Bitácora Zeta

63 años de historias

Escritores como Gabriel García Márquez, Osvaldo Soriano, Roberto Fontanarrosa o Alejandro Dolina deberían agradecer que mi viejo se dedicó a vender autos y no a escribir libros porque les hubiese quitado demasiado lectores. Es que mi viejo, El Payo como lo llaman por acá, es uno de los más grandes narradores que conozco. Algunos libros he leído y también algunos relatos escuché por ahí, pero a pocas personas he visto fascinar con sus historias como lo hace él. Basta que empiece a contar algo y ya tiene un auditorio atento que le presta oídos, sin importar que, a veces, el cuento se repita y, por lo tanto, ya todos se sepan el final. La escena se reproduce alrededor de un escritorio, en la mesa de un bar o en improvisadas tertulias de amigos: el Payo cuenta y quien quiera oír, que oiga. Es así de simple: mi viejo vende autos, pero regala historias.

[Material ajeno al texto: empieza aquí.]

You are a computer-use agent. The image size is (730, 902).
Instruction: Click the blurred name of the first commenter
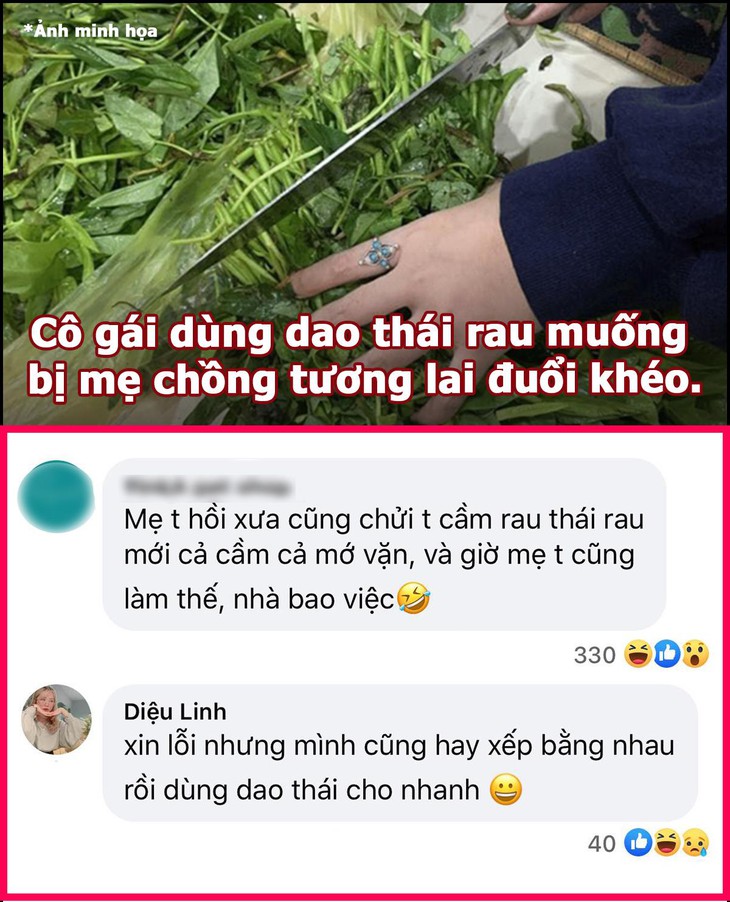pos(208,487)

Muchas veces, me he imaginado a mi viejo como una especie de Edward Bloom, el personaje de la película El gran pez, de Tim Burton. Como sucede con el protagonista del film, es imposible discernir en sus historias el relato de los hechos de la imaginación narrativa. La realidad, la ficción, el recuerdo y el mito; todo forma en su relato un entramado demasiado complejo, demasiado rico en imágenes y voces. Sin embargo, nunca me he permitido dudar ni siquiera un poco de la veracidad de ninguna de sus historias. A su manera, todas son verdaderas, porque, como dijo el gran Gabo: “La vida no es la que uno vivió, sino la que uno recuerda y cómo la recuerda para contarla”. Y si el Payo tiene tantas historias para contar es porque ha vivido demasiado; muchas vidas más que los modestos 63 años que delata el reloj biológico.

Para mí, que despunto el vicio de andar contando aquello que le ocurre a los demás, el mejor legado de mi viejo está en ese caudal casi inagotable de historias. Las hay de todo tipo, pero la que me permito robarle en esta ocasión me parece singularmente maravillosa, o mejor, maravillosamente real. Porque es una de esas tantas ocasiones en que se confirma la vieja regla que establece que la realidad supera a la ficción. Y así como para García Márquez antes tuvo que existir un pueblo de Aracataca para que hubiera luego un Macondo; El Payo encontró en el pueblo santafecino de Ceres, el lugar donde nació, su propio Macondo. Ahí es donde transcurre esta historia tan increíble como real:

Hace ya muchos años, una tarde que quizás todavía recuerden algunos cerecinos memoriosos, se produjo un accidente automovilístico en la entonces nueva ruta nacional 34. En la entrada del pueblo, un Ford A se interpuso en el camino de un gran camión. El derrotero azaroso del auto destrozado había dejado tendidos al costado de la ruta los cuerpos de los tripulantes; en una escena de esas que los periódicos no dudan en calificar como dantescas (sin importar, claro, que la invención del automóvil fuera varios siglos posterior a la obra del poeta florentino). La noticia del terrible suceso se propagó con rapidez alterando la natural parsimonia de la población. Como consecuencia, en pocos minutos, el lugar se pobló de curiosos; quienes no tardaron en apartarse una vez que se hicieron presentes el comisario del pueblo y el médico forense de la policía. El Comisario Baudilio Díaz, un morocho de trato tosco y completamente lego en cuestiones científicas, seguía de cerca los pasos del Doctor Eudes Odones. La eminencia de la medicina local se agachaba junto a los cuerpos para tomarles el pulso y, luego de constatar la ausencia de todo signo vital, con gesto marcial, le confirmaba al comisario la muerte del infortunado viajante. La operación se repitió con cada uno de los accidentados con igual resultado. Una vez que hubo verificado el deceso del último de los tripulantes, cuando ya daba por finalizada su triste tarea, se escuchó con total claridad un agónico estertor:

– Ayudemé doctor, estoy vivo.

Entonces, antes de que el galeno atinara algún tipo de respuesta para aquel pedido de auxilio, el comisario se acercó raudamente al moribundo y, con tono admonitorio, le dijo:

– Callate. Si el doctor te dice que estás muerto, estás muerto ¿Desde cuándo vos sabés más que el médico?

La anécdota es tan trágicamente jocosa como reveladora de una concepción del mundo que asocia la autoridad a los títulos y cargos que ostentan las personas. Por mi parte, desconfío de las glorificaciones académicas. Creo que no hay mayor sabiduría que la que dan los años que llevamos encima y la forma en que los aprovechamos. Es así de simple: quién más vive, más tiene para contar. Como El Payo, mi viejo, y sus 63 años de historias tan bien contadas.